More than meets the eye behind Iranian assassin plots in Europe

Comment: The question of who is responsible for these plots merits a nuanced look beyond official statements, writes Maysam Behravesh.
7 min read
08 Nov, 2018
Denmark's foreign minister says an attack was foiled on Danish soil [Getty]
On Tuesday, 30 October, Finn Borch Andersen, head of Danish Security and Intelligence Service (PET), announced that Denmark had thwarted a plot to assassinate Habib Jabor, the Copenhagen-based leader of the Arab Struggle Movement for the Liberation of Ahvaz (ASMLA).

ASMLA - designated as a terrorist group by Iran's government - is a separatist group that seeks an independent state for ethnic Arabs in Iran's oil-rich southwestern province of Khuzestan.

Yacoub Hor Altostari, a 
spokesperson of the group, claimed - though later denied - responsibility for a terror attack on a military parade in Ahvaz on 22 September, which left 25 people including civilians dead, and around 70 wounded.
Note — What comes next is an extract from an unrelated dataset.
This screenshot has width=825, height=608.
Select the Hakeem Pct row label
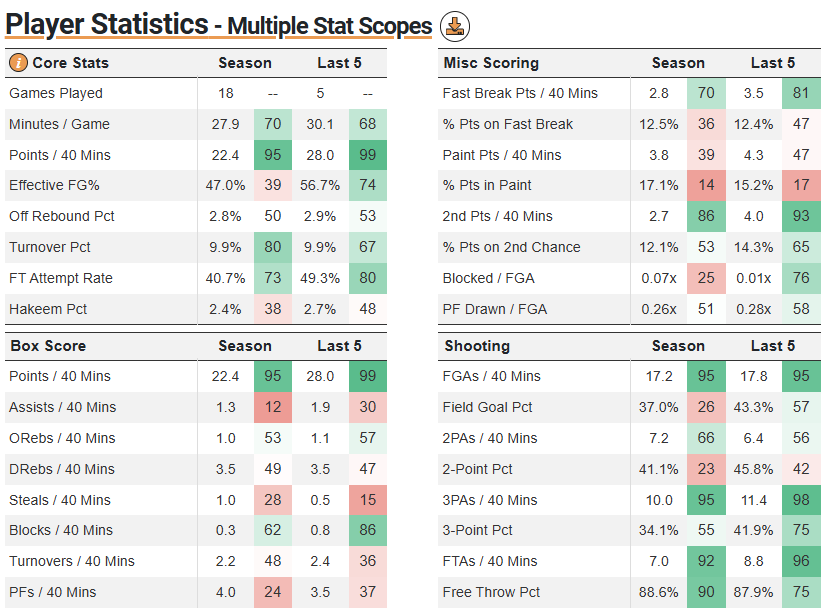pyautogui.click(x=49, y=309)
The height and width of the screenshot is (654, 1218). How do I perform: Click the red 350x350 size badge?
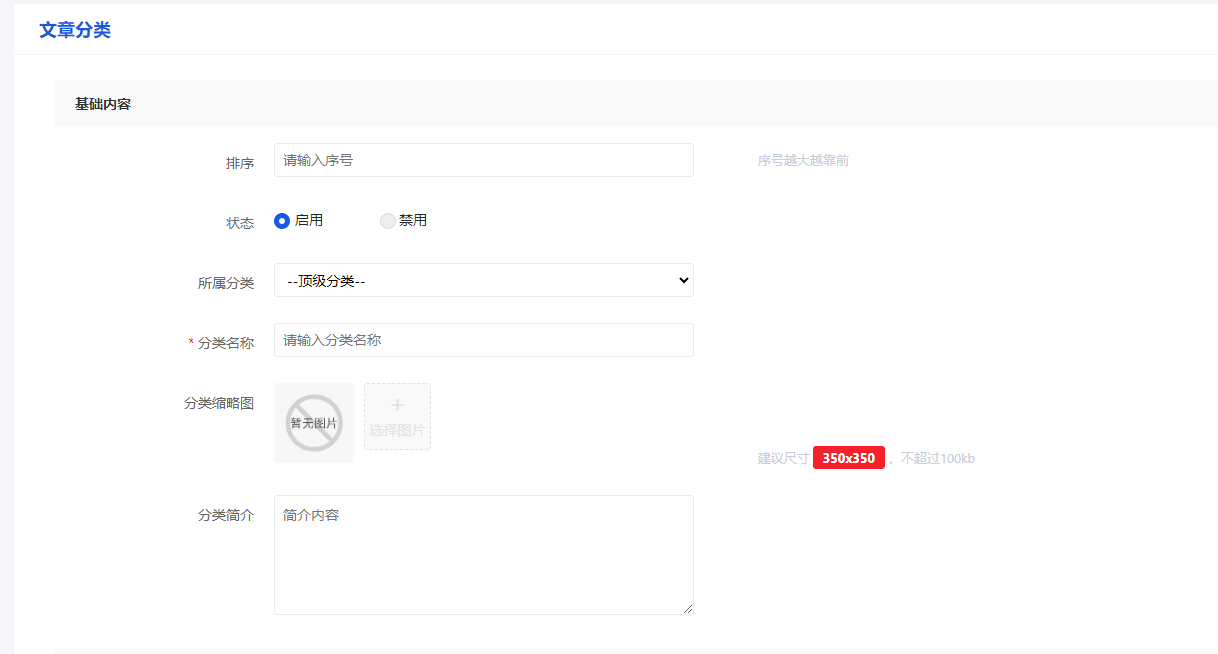pyautogui.click(x=848, y=458)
On Thursday, Danish police 
arrested Jabor, his brother and Altostari on suspicion of expressing support for the deadly terrorist assault, before releasing them on the same day. 

The Iranian Revolutionary Guards Corps (IRGC), which lost 12 soldiers in the incident, vowed harsh retaliation. Notably, the armed wing of ASMLA, Mohiuddin al Nasser Martyrs Brigade, had accepted responsibility for several attacks in Iran in the past, including a deadly one against the IRGC in January 2017.

Not unexpectedly, PET pointed the finger of blame at "an Iranian intelligence service", adding that a Norwegian citizen of Iranian descent had been arrested a few days earlier, on 21 October.  

The timing of the incident, however, was extremely curious.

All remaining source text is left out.